The request
Swap every "pixels" in the material for "px" and write the material out again with nothing else changed. Leave out the pictures.

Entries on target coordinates
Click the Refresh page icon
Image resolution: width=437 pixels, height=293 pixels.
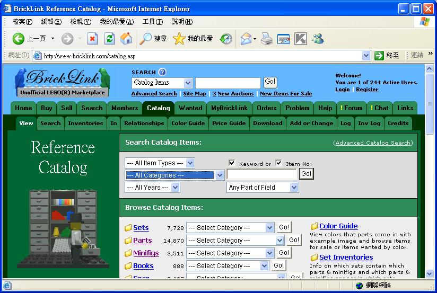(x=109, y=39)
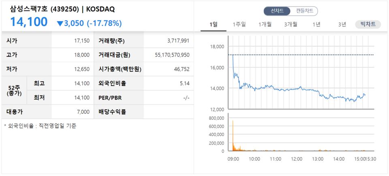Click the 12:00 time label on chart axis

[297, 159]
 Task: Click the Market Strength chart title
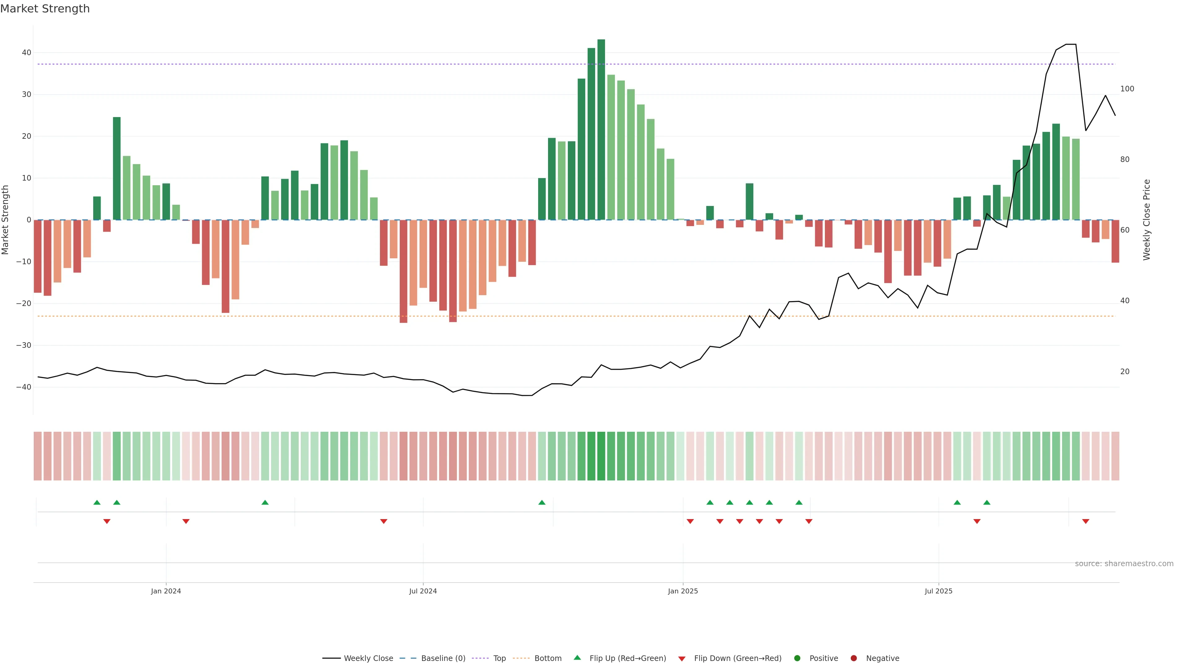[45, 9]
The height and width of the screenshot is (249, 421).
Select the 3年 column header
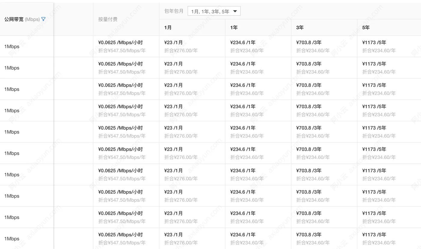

Output for this task
Click the Refresh page icon
Image resolution: width=437 px, height=293 px.
(x=109, y=39)
Click the 12:00 time label on chart axis

[297, 159]
 Task: Click the Market Strength chart title
[45, 9]
The height and width of the screenshot is (249, 421).
Select the 3年 column header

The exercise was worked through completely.